- **What is expected**
Records appear below. Give all of them again, exactly.

======== Raw data ========

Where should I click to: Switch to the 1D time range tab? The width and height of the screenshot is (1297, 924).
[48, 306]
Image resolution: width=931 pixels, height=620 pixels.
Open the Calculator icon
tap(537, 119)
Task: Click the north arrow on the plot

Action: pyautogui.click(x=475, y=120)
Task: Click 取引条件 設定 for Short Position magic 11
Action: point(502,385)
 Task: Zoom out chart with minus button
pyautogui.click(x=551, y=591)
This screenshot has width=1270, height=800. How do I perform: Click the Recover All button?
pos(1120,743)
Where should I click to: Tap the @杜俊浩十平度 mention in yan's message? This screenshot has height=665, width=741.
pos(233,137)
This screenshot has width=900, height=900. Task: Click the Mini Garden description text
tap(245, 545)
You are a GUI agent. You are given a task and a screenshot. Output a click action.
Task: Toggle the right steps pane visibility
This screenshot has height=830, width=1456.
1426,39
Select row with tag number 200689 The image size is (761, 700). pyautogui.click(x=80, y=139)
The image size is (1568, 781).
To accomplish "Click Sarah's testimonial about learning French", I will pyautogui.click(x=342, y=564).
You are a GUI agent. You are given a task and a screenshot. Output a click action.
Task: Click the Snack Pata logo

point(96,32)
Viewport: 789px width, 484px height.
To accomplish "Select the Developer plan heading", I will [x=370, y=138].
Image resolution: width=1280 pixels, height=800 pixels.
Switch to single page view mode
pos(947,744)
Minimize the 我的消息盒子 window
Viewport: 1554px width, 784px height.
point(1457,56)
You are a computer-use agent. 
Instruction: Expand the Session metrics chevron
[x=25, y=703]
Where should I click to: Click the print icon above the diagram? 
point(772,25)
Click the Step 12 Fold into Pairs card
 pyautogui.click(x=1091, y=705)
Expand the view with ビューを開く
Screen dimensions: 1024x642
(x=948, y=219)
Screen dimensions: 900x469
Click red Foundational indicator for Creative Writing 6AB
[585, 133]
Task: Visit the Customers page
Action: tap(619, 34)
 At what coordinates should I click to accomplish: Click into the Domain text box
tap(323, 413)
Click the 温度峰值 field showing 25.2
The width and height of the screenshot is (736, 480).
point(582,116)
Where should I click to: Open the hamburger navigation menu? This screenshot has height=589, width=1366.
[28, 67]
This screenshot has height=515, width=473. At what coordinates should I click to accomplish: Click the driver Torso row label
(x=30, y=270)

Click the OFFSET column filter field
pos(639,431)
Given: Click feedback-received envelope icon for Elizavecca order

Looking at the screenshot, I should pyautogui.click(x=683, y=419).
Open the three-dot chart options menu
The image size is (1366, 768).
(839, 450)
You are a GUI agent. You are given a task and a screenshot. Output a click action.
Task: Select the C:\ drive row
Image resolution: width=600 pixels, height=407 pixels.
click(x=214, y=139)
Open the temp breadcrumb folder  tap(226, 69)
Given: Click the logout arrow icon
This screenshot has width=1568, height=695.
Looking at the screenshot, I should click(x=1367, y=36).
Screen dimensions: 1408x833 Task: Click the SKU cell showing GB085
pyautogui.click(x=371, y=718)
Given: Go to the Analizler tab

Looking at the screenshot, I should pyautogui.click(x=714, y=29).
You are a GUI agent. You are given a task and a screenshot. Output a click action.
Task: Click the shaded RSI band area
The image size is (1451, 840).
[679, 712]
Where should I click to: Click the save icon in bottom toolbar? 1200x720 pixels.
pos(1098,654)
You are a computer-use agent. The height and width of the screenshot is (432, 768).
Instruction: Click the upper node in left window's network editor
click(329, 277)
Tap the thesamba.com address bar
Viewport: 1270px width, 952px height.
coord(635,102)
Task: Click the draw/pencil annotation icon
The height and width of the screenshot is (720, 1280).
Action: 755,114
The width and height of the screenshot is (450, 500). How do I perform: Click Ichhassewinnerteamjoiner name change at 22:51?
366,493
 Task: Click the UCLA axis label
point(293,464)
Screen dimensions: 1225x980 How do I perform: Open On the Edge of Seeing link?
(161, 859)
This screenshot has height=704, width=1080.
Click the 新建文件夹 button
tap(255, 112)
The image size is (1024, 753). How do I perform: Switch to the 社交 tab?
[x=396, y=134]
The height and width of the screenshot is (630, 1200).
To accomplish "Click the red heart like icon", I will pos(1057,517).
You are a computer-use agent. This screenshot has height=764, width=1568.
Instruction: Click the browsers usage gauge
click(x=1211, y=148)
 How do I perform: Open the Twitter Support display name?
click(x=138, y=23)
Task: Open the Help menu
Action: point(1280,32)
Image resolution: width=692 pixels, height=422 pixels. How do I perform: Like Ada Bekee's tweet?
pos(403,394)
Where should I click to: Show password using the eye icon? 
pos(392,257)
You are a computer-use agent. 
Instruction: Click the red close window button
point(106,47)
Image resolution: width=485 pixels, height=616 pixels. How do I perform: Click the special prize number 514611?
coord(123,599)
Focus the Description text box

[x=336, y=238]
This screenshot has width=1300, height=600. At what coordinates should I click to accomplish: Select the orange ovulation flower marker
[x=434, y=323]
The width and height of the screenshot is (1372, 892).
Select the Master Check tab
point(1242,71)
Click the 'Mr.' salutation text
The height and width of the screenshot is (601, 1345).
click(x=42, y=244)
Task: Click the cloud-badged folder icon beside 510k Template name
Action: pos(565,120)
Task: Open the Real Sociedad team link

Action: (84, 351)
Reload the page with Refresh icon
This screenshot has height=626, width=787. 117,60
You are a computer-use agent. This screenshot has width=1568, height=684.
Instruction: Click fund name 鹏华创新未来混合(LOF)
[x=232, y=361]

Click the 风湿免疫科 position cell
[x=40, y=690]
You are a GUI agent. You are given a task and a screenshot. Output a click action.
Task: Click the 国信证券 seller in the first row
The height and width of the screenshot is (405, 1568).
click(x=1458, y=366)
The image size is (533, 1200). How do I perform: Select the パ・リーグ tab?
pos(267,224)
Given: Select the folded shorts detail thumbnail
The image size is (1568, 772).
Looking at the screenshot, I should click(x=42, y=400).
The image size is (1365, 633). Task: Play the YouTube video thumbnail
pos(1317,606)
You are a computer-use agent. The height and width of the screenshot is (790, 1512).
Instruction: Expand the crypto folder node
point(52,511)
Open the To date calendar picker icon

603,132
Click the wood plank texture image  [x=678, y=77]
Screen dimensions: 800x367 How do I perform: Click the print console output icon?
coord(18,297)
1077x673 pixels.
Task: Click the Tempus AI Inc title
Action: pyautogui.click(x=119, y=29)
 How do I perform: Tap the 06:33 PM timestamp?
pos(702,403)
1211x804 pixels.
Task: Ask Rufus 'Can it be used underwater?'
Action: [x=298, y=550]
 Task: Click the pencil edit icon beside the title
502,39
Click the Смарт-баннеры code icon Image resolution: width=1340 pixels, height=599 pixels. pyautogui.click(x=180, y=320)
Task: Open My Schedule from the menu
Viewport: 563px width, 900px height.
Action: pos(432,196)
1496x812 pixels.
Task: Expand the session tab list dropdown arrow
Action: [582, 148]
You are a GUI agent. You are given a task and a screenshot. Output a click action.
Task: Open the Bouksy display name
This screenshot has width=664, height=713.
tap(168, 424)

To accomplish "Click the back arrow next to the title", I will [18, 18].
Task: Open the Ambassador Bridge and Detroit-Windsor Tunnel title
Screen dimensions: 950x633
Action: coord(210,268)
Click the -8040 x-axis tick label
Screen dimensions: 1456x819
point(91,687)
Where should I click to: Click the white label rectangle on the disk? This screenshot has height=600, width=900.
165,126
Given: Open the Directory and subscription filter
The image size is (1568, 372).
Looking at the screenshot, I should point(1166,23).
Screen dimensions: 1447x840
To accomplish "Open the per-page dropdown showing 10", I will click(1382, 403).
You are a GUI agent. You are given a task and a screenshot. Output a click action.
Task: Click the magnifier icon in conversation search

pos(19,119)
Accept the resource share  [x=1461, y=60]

========

- **Written solution**
Where should I click to: Switch to the 1D time range tab? The width and height of the screenshot is (1297, 924).
[48, 306]
Image resolution: width=931 pixels, height=620 pixels.
Open the Calculator icon
tap(537, 119)
Task: Click the north arrow on the plot

Action: pyautogui.click(x=475, y=120)
Task: Click 取引条件 設定 for Short Position magic 11
Action: point(502,385)
 Task: Zoom out chart with minus button
pyautogui.click(x=551, y=591)
This screenshot has width=1270, height=800. How do I perform: Click the Recover All button?
pos(1120,743)
Where should I click to: Tap the @杜俊浩十平度 mention in yan's message? This screenshot has height=665, width=741.
pos(233,137)
This screenshot has width=900, height=900. Task: Click the Mini Garden description text
tap(245, 545)
You are a GUI agent. You are given a task and a screenshot. Output a click action.
Task: Toggle the right steps pane visibility
This screenshot has height=830, width=1456.
1426,39
Select row with tag number 200689 The image size is (761, 700). pyautogui.click(x=80, y=139)
The image size is (1568, 781).
To accomplish "Click Sarah's testimonial about learning French", I will pyautogui.click(x=342, y=564).
You are a GUI agent. You are given a task and a screenshot. Output a click action.
Task: Click the Snack Pata logo

point(96,32)
Viewport: 789px width, 484px height.
To accomplish "Select the Developer plan heading", I will [x=370, y=138].
Image resolution: width=1280 pixels, height=800 pixels.
Switch to single page view mode
pos(947,744)
Minimize the 我的消息盒子 window
Viewport: 1554px width, 784px height.
point(1457,56)
You are a computer-use agent. 
Instruction: Expand the Session metrics chevron
[x=25, y=703]
Where should I click to: Click the print icon above the diagram? 
point(772,25)
Click the Step 12 Fold into Pairs card
 pyautogui.click(x=1091, y=705)
Expand the view with ビューを開く
Screen dimensions: 1024x642
(x=948, y=219)
Screen dimensions: 900x469
Click red Foundational indicator for Creative Writing 6AB
[585, 133]
Task: Visit the Customers page
Action: tap(619, 34)
 At what coordinates should I click to accomplish: Click into the Domain text box
tap(323, 413)
Click the 温度峰值 field showing 25.2
The width and height of the screenshot is (736, 480).
point(582,116)
Where should I click to: Open the hamburger navigation menu? This screenshot has height=589, width=1366.
[28, 67]
This screenshot has height=515, width=473. At what coordinates should I click to accomplish: Click the driver Torso row label
(x=30, y=270)

Click the OFFSET column filter field
pos(639,431)
Given: Click feedback-received envelope icon for Elizavecca order

Looking at the screenshot, I should pyautogui.click(x=683, y=419).
Open the three-dot chart options menu
The image size is (1366, 768).
(839, 450)
You are a GUI agent. You are given a task and a screenshot. Output a click action.
Task: Select the C:\ drive row
Image resolution: width=600 pixels, height=407 pixels.
click(x=214, y=139)
Open the temp breadcrumb folder  tap(226, 69)
Given: Click the logout arrow icon
This screenshot has width=1568, height=695.
Looking at the screenshot, I should click(x=1367, y=36).
Screen dimensions: 1408x833 Task: Click the SKU cell showing GB085
pyautogui.click(x=371, y=718)
Given: Go to the Analizler tab

Looking at the screenshot, I should pyautogui.click(x=714, y=29).
You are a GUI agent. You are given a task and a screenshot. Output a click action.
Task: Click the shaded RSI band area
The image size is (1451, 840).
[679, 712]
Where should I click to: Click the save icon in bottom toolbar? 1200x720 pixels.
pos(1098,654)
You are a computer-use agent. The height and width of the screenshot is (432, 768).
Instruction: Click the upper node in left window's network editor
click(329, 277)
Tap the thesamba.com address bar
Viewport: 1270px width, 952px height.
coord(635,102)
Task: Click the draw/pencil annotation icon
The height and width of the screenshot is (720, 1280).
Action: 755,114
The width and height of the screenshot is (450, 500). How do I perform: Click Ichhassewinnerteamjoiner name change at 22:51?
366,493
 Task: Click the UCLA axis label
point(293,464)
Screen dimensions: 1225x980 How do I perform: Open On the Edge of Seeing link?
(161, 859)
This screenshot has height=704, width=1080.
Click the 新建文件夹 button
tap(255, 112)
The image size is (1024, 753). How do I perform: Switch to the 社交 tab?
[x=396, y=134]
The height and width of the screenshot is (630, 1200).
To accomplish "Click the red heart like icon", I will pos(1057,517).
You are a computer-use agent. This screenshot has height=764, width=1568.
Instruction: Click the browsers usage gauge
click(x=1211, y=148)
 How do I perform: Open the Twitter Support display name?
click(x=138, y=23)
Task: Open the Help menu
Action: point(1280,32)
Image resolution: width=692 pixels, height=422 pixels. How do I perform: Like Ada Bekee's tweet?
pos(403,394)
Where should I click to: Show password using the eye icon? 
pos(392,257)
You are a computer-use agent. 
Instruction: Click the red close window button
point(106,47)
Image resolution: width=485 pixels, height=616 pixels. How do I perform: Click the special prize number 514611?
coord(123,599)
Focus the Description text box

[x=336, y=238]
This screenshot has width=1300, height=600. At what coordinates should I click to accomplish: Select the orange ovulation flower marker
[x=434, y=323]
The width and height of the screenshot is (1372, 892).
Select the Master Check tab
point(1242,71)
Click the 'Mr.' salutation text
The height and width of the screenshot is (601, 1345).
click(x=42, y=244)
Task: Click the cloud-badged folder icon beside 510k Template name
Action: pos(565,120)
Task: Open the Real Sociedad team link

Action: (84, 351)
Reload the page with Refresh icon
This screenshot has height=626, width=787. 117,60
You are a computer-use agent. This screenshot has width=1568, height=684.
Instruction: Click fund name 鹏华创新未来混合(LOF)
[x=232, y=361]

Click the 风湿免疫科 position cell
[x=40, y=690]
You are a GUI agent. You are given a task and a screenshot. Output a click action.
Task: Click the 国信证券 seller in the first row
The height and width of the screenshot is (405, 1568).
click(x=1458, y=366)
The image size is (533, 1200). How do I perform: Select the パ・リーグ tab?
pos(267,224)
Given: Select the folded shorts detail thumbnail
The image size is (1568, 772).
Looking at the screenshot, I should click(x=42, y=400).
The image size is (1365, 633). Task: Play the YouTube video thumbnail
pos(1317,606)
You are a computer-use agent. The height and width of the screenshot is (790, 1512).
Instruction: Expand the crypto folder node
point(52,511)
Open the To date calendar picker icon

603,132
Click the wood plank texture image  [x=678, y=77]
Screen dimensions: 800x367 How do I perform: Click the print console output icon?
coord(18,297)
1077x673 pixels.
Task: Click the Tempus AI Inc title
Action: pyautogui.click(x=119, y=29)
 How do I perform: Tap the 06:33 PM timestamp?
pos(702,403)
1211x804 pixels.
Task: Ask Rufus 'Can it be used underwater?'
Action: [x=298, y=550]
 Task: Click the pencil edit icon beside the title
502,39
Click the Смарт-баннеры code icon Image resolution: width=1340 pixels, height=599 pixels. pyautogui.click(x=180, y=320)
Task: Open My Schedule from the menu
Viewport: 563px width, 900px height.
Action: pos(432,196)
1496x812 pixels.
Task: Expand the session tab list dropdown arrow
Action: [582, 148]
You are a GUI agent. You are given a task and a screenshot. Output a click action.
Task: Open the Bouksy display name
This screenshot has width=664, height=713.
tap(168, 424)

To accomplish "Click the back arrow next to the title", I will [18, 18].
Task: Open the Ambassador Bridge and Detroit-Windsor Tunnel title
Screen dimensions: 950x633
Action: coord(210,268)
Click the -8040 x-axis tick label
Screen dimensions: 1456x819
point(91,687)
Where should I click to: Click the white label rectangle on the disk? This screenshot has height=600, width=900.
165,126
Given: Open the Directory and subscription filter
The image size is (1568, 372).
Looking at the screenshot, I should point(1166,23).
Screen dimensions: 1447x840
To accomplish "Open the per-page dropdown showing 10", I will click(1382, 403).
You are a GUI agent. You are given a task and a screenshot. Output a click action.
Task: Click the magnifier icon in conversation search

pos(19,119)
Accept the resource share  [x=1461, y=60]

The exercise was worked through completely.